I was reworking a lecture on confidence intervals I’ll be teaching, when I came across a perfect real life example of a common error people make when interpreting confidence intervals. I hope everyone (Harvard Professors, Science editors, my bachelor students) will benefit from a clear explanation of this misinterpretation of confidence intervals.
Let’s assume a Harvard professor and two Science editors make the following statement:
If you take 100 original studies and replicate them, then “sampling error alone should cause 5% of the replication studies to “fail” by producing results that fall outside the 95% confidence interval of the original study.”*
The formal meaning of a confidence interval is that 95% of the confidence intervals should, in the long run, contain the true population parameter. See Kristoffer Magnusson’s excellent visualization, where you can see how 95% of the confidence intervals include the true population value. Remember that confidence intervals are a statement about where future confidence intervals will fall.
Single confidence intervals are not a statement about where the means of future samples will fall. The percentage of means in future samples that falls within a single confidence interval is called the capture percentage. The percentage of future means that fall within a single unbiased confidence interval depends upon which single confidence interval you happened to observe, but in the long run, 95% confidence intervals have a 83.4% capture percentage (Cumming & Maillardet, 2006). In other words, in a large number of unbiased original studies, 16.6% (not 5%) of replication studies will observe a parameter estimate that falls outside of a single confidence interval. (Note that this percentage assumes an equal sample size in the original and replication study – if sample sizes differ, you would need to simulate the capture percentages for each study.)
Let’s experience this through simulation. Run the entire R script available at the bottom of this post. This scripts will simulate a single sample with a true population mean of 100 and standard deviation of 15 (the mean and SD of an IQ test), and create a plot. Samples drawn from this true population will show variation, as you can see from the mean and standard deviation of the sample in the plot. The black dotted line illustrates the true mean of 100. The orange area illustrates the 95% confidence interval around the sample mean, and 95% of orange bars will contain the black dotted line. For example:
The simulation also generates a large number of additional samples, after the initial one that was plotted. The simulation returns the number of confidence intervals from these simulations that contain the mean (which should be 95% in the long run). The simulation also returns the % of sample means from future studies that fall within the 95% of the original study. This is the capture percentage. It differs from (and is typically lower than) the confidence interval.

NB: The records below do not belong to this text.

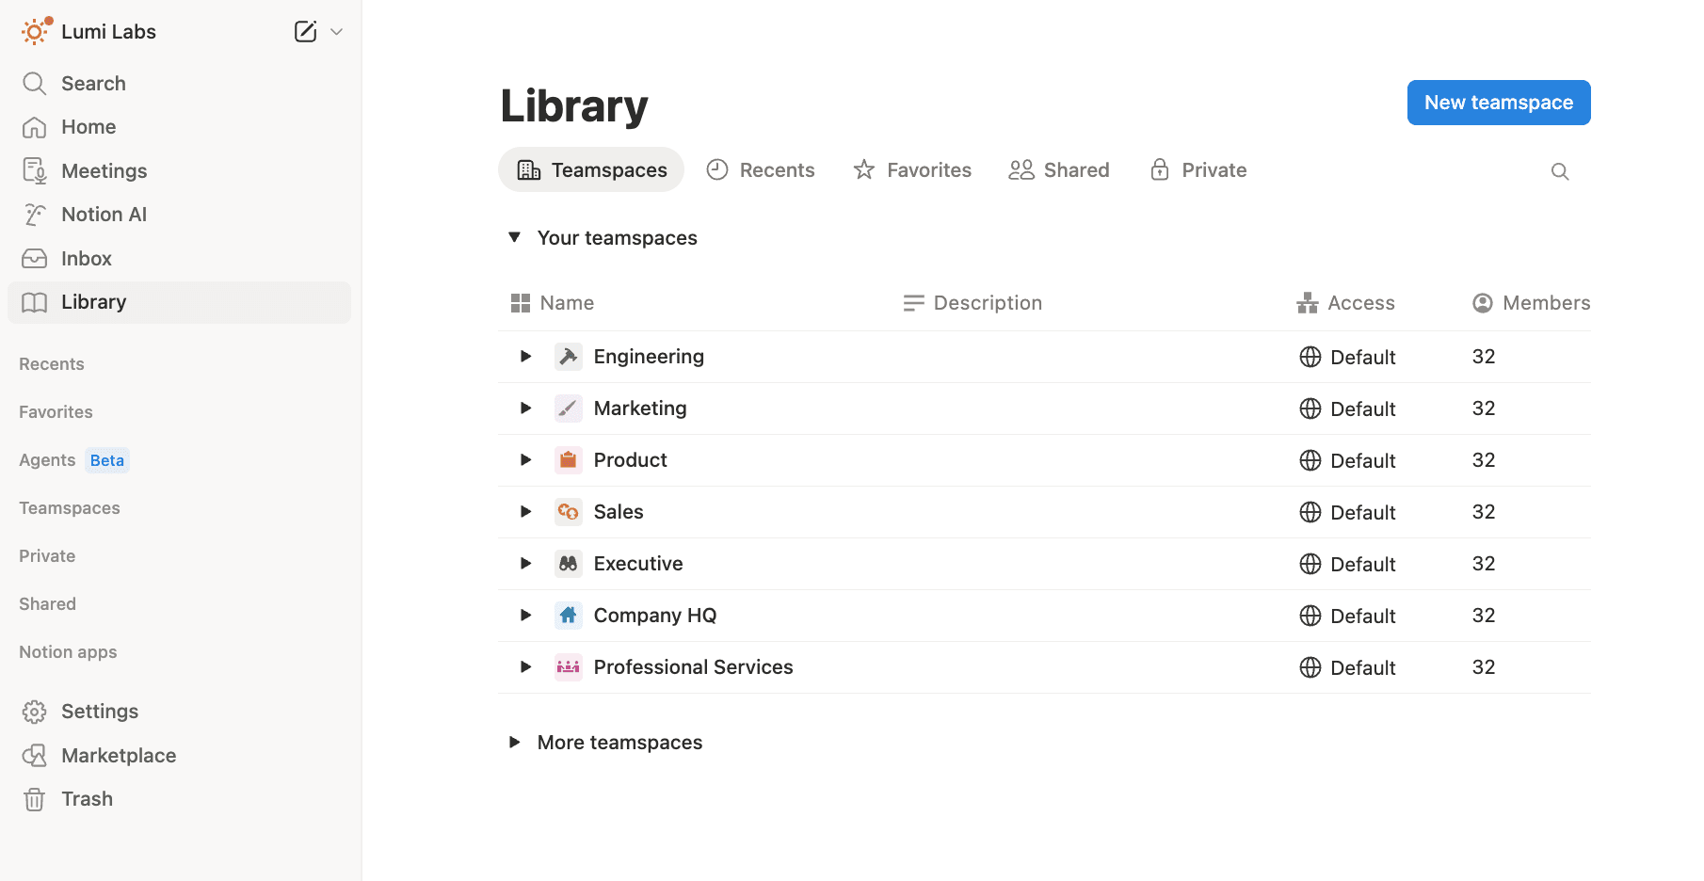Expand the new page options chevron

[336, 31]
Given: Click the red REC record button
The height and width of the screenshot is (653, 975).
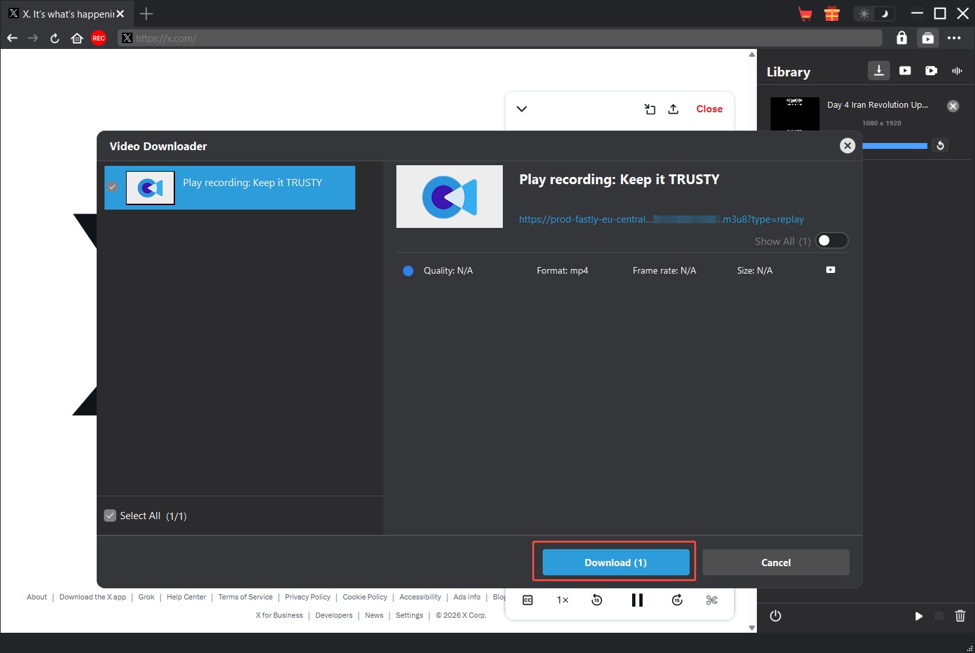Looking at the screenshot, I should tap(99, 39).
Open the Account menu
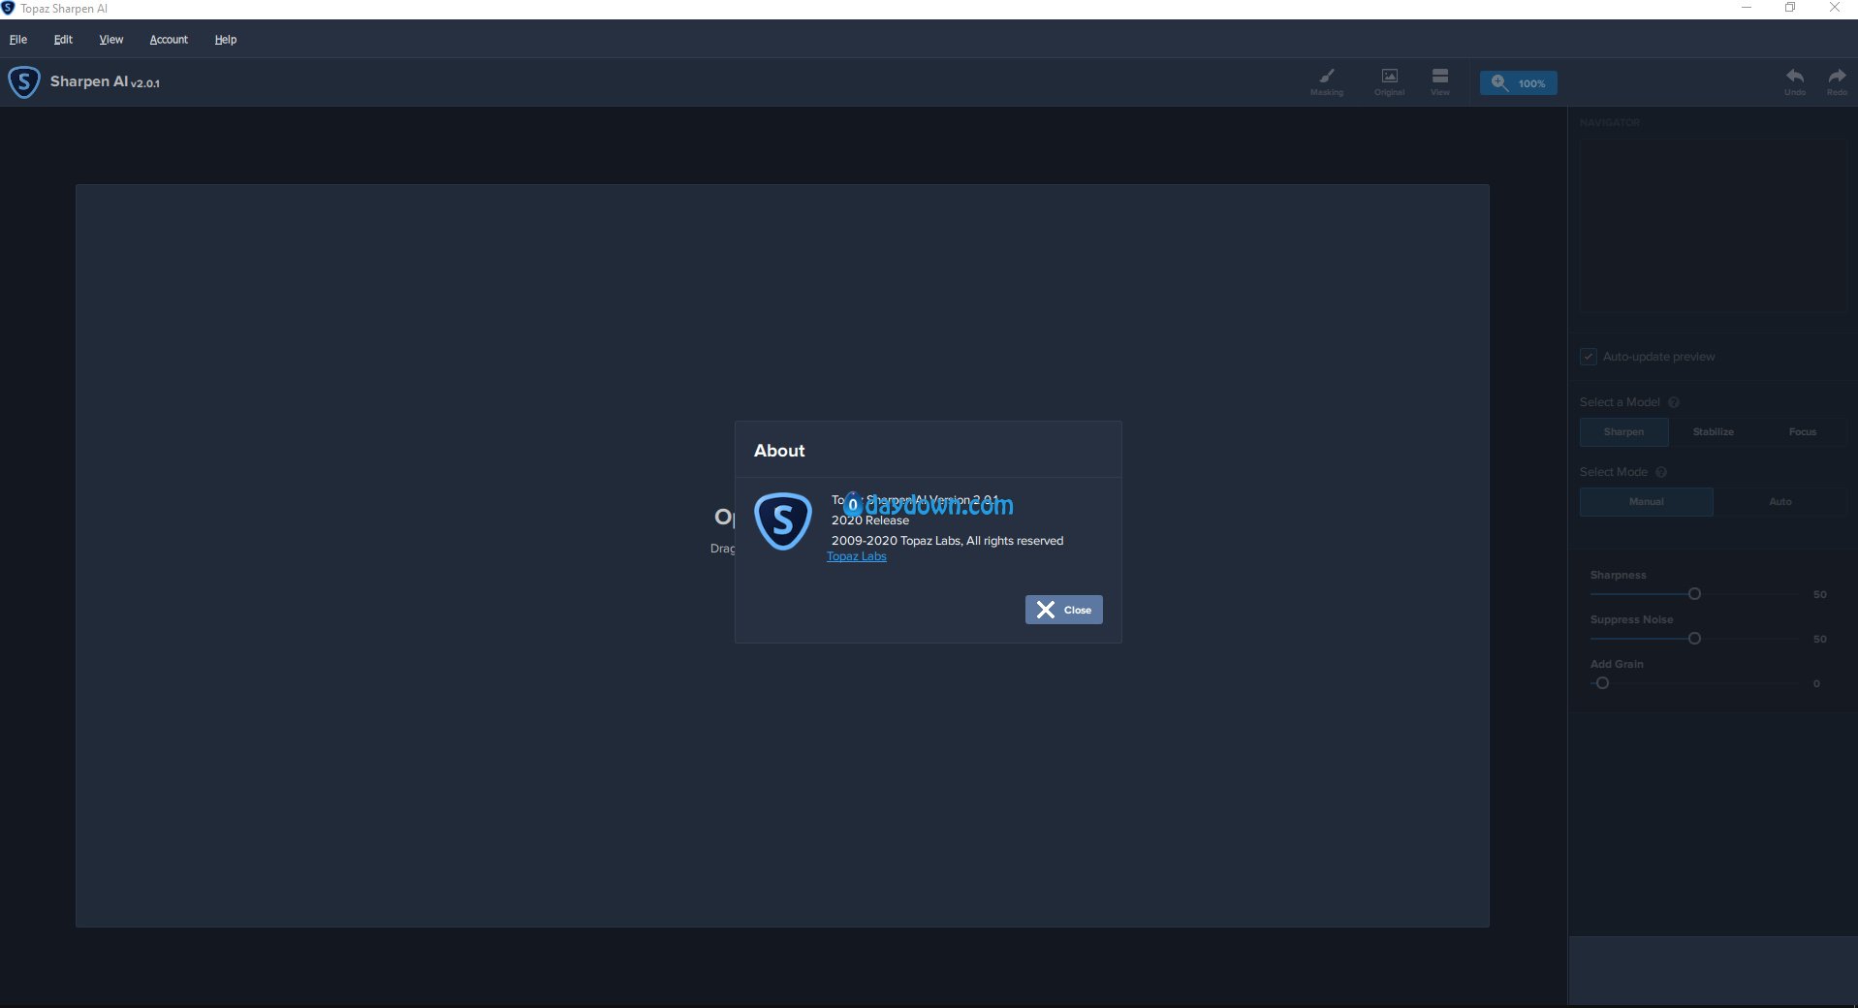This screenshot has width=1858, height=1008. pos(169,40)
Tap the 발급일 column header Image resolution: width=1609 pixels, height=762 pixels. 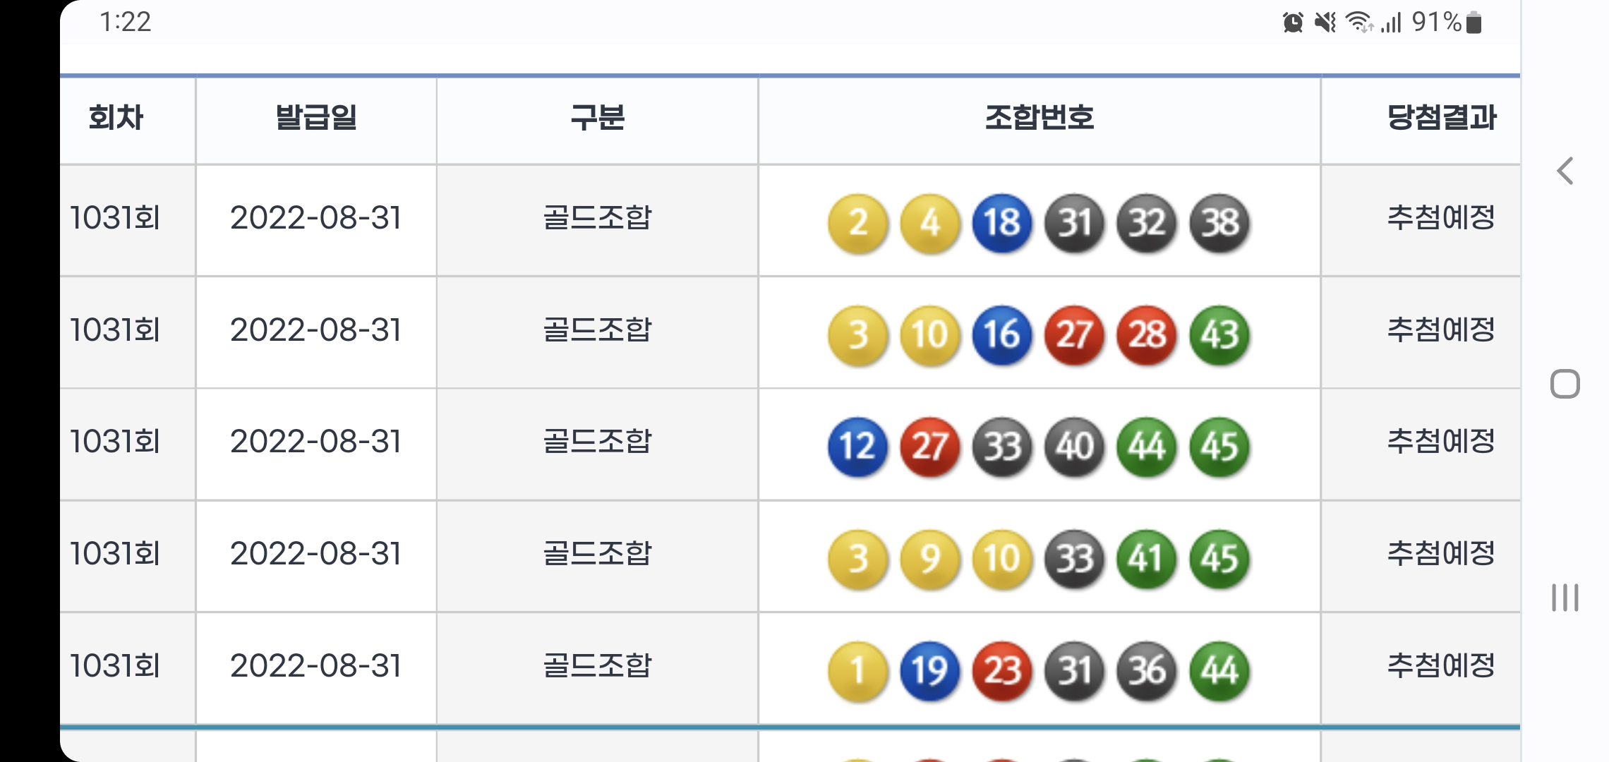[316, 118]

Q1: Run the simulations multiple times (the 100000 simulations take a few seconds). Look at the output you will get in the R console. For example: “95.077 % of the 95% confidence intervals contained the true mean” and “The capture percentage for the plotted study, or the % of values within the observed confidence interval from 88.17208 to 103.1506 is: 82.377 %”. While running the simulations multiple times, look at the confidence interval around the sample mean, and relate this to the capture percentage. Which statement is true?
A) The further the sample mean in the original study is from the true population mean, the lower the capture percentage.
B) The further the sample mean in the original study is from the true population mean, the higher the capture percentage.
C) The wider the confidence interval around the mean, the higher the capture percentage.
D) The narrower the confidence interval around the mean, the higher the capture percentage.
Q2: Simulations in R are randomly generated, but you can make a specific simulation reproducible by setting the seed of the random generation process. Copy-paste “set.seed(123456)” to the first line of the R script, and run the simulation. The sample mean should be 108 (see the picture below). This is a clear overestimate of the true population parameter. Indeed, the just by chance, this simulation yielded a result that is significantly different from the null hypothesis (the mean IQ of 100), even though it is a Type 1 error. Such overestimates are common in a literature rife with publication bias. A recent large scale replication project revealed that even for studies that replicated (according to a p < 0.05 criterion), the effect sizes in the original studies were substantially inflated. Given the true mean of 100, many sample means should fall to the left of the orange bar, and this percentage is clearly much larger than 5%. What is the capture percentage in this specific situation where the original study yielded an upwardly biased estimate?
A) 95% (because I believe Harvard Professors and Science editors over you and your simulations!)
I always find it easier to see how statistics work, if you can simulate them. I hope this example makes it clear what the difference between a confidence interval and a capture percentage is.
* This is a hypothetical statement. Any similarity to commentaries that might be published in Science in the future is purely coincidental.